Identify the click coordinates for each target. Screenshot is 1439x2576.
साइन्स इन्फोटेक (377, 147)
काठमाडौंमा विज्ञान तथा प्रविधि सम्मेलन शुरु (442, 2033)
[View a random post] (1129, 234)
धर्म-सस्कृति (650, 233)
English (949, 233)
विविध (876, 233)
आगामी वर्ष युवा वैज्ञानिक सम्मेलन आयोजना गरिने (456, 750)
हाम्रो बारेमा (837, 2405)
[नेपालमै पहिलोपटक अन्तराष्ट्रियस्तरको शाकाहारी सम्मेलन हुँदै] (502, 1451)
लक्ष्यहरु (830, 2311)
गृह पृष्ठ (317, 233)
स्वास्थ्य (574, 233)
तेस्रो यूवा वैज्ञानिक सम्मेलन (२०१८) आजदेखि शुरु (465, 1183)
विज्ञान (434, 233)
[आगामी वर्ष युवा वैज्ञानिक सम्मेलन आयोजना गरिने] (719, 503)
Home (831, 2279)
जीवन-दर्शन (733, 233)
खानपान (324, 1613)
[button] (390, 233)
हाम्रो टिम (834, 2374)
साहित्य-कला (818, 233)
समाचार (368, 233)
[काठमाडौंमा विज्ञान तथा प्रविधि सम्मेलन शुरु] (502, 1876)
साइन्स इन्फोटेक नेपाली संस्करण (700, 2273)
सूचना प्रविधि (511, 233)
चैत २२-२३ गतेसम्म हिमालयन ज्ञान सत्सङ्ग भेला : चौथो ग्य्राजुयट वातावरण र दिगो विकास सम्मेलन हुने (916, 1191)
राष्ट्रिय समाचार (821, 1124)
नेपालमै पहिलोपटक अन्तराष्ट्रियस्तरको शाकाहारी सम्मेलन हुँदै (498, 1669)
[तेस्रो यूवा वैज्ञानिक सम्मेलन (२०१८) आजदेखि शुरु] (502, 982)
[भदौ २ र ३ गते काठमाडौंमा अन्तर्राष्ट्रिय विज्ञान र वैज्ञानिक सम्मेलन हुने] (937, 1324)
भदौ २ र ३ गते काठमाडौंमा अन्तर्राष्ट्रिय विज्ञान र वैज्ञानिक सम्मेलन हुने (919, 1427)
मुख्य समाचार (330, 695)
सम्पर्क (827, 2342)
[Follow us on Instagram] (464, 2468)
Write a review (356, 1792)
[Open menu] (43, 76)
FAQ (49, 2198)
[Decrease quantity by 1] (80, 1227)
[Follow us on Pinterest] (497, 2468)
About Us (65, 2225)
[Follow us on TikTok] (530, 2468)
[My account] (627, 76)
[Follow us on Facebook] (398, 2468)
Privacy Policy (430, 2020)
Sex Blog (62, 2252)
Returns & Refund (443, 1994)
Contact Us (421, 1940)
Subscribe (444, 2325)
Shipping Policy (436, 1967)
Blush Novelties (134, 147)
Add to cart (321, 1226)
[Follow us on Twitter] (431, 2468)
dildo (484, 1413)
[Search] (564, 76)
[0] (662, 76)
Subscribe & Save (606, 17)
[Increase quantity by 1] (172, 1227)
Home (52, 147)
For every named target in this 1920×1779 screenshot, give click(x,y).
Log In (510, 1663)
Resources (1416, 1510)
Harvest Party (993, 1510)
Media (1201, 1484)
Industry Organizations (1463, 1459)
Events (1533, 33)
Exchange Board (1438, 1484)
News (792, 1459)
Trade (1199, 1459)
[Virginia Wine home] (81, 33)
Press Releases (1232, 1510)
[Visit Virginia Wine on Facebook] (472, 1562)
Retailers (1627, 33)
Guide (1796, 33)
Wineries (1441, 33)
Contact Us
========================================
**Assignment**
Return a copy of each line in the entries that carries the string "quantity".

**Completed exercise**
[Decrease quantity by 1] (80, 1227)
[Increase quantity by 1] (172, 1227)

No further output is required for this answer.